WHAT TO PRODUCE: Reproduce verbatim the rows from the line containing "You are a computer-use" through the end of the rows, both ends included, and omit the pictures from your answer.

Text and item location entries
···

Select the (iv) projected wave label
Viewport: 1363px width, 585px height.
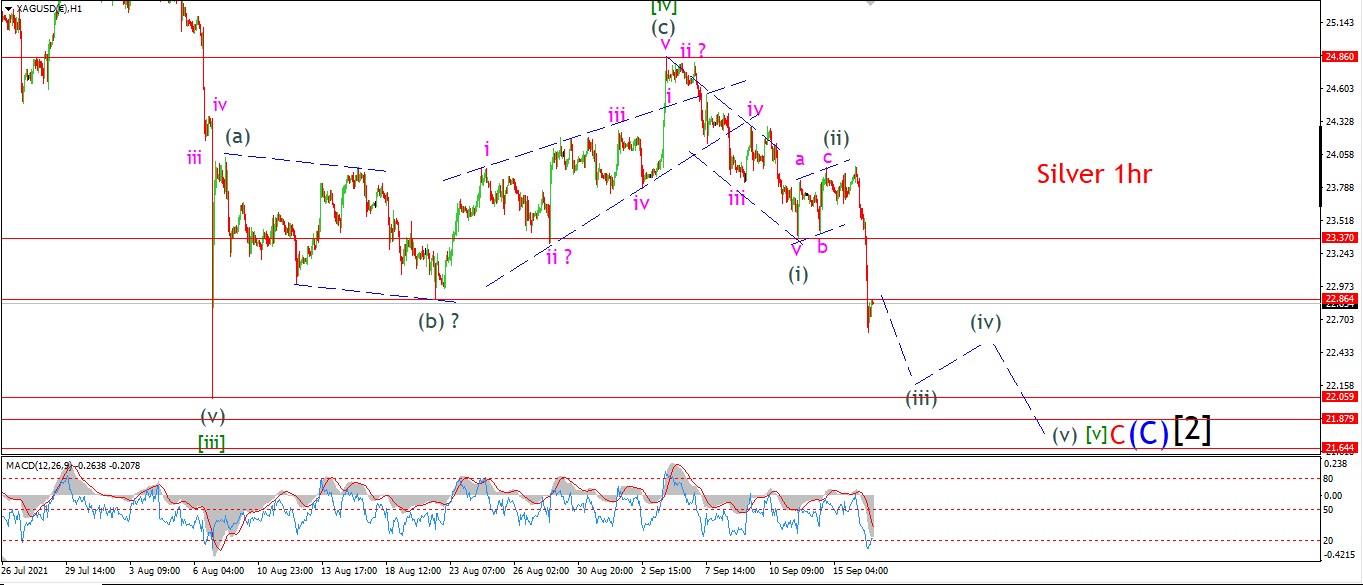[x=985, y=322]
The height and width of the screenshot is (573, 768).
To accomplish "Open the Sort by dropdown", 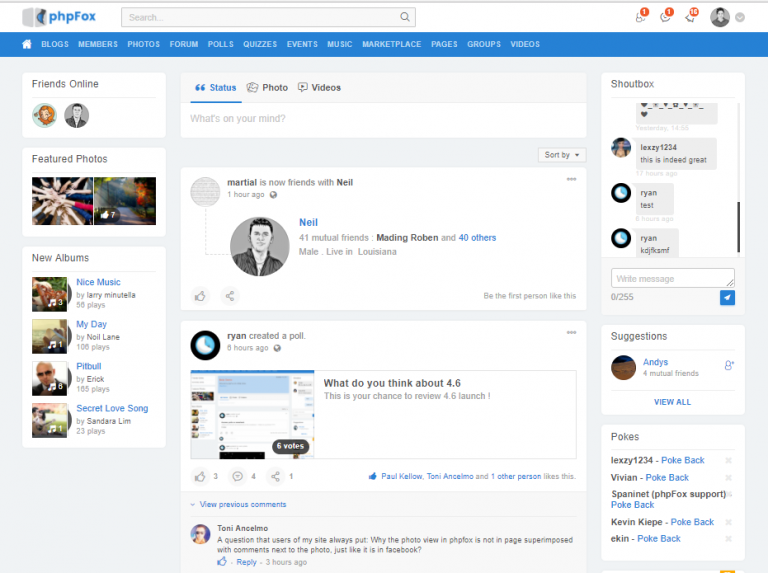I will 561,155.
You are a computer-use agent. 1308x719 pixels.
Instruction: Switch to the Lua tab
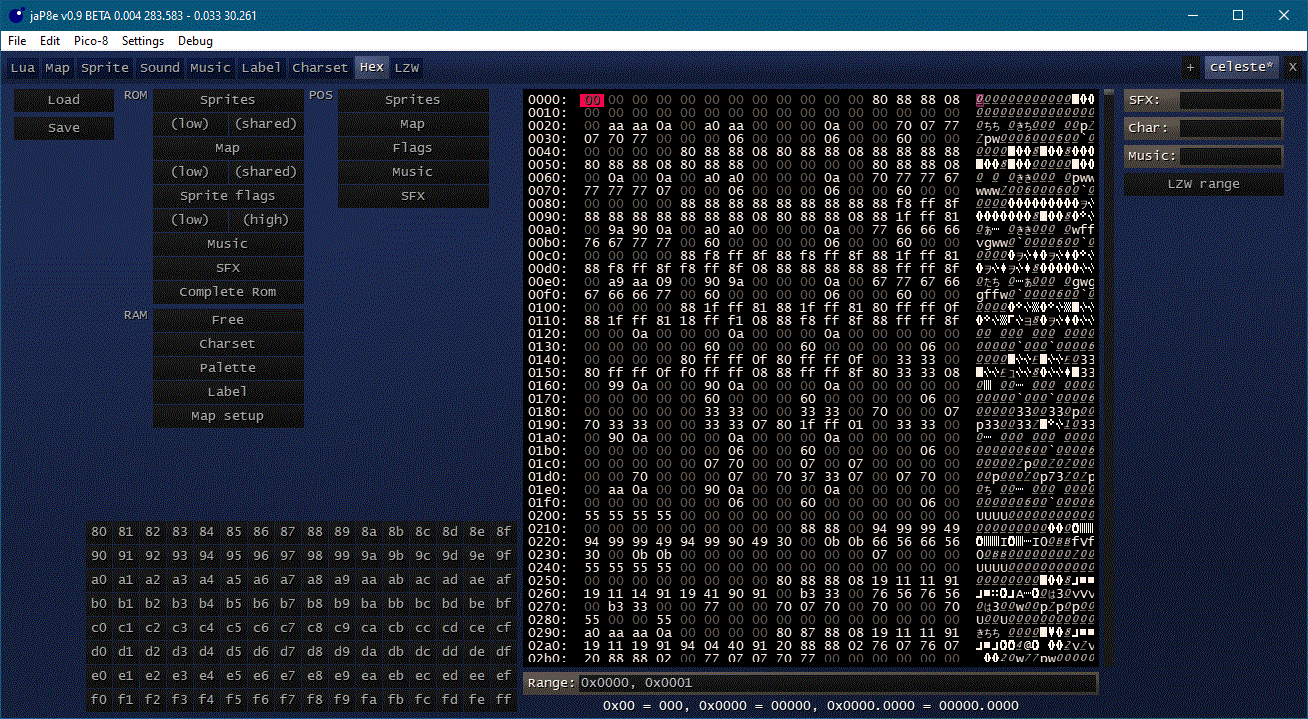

···

SOLUTION TO THIS TASK:
You are a computer-use agent. 1308x719 pixels.
Instruction: Switch to the Lua tab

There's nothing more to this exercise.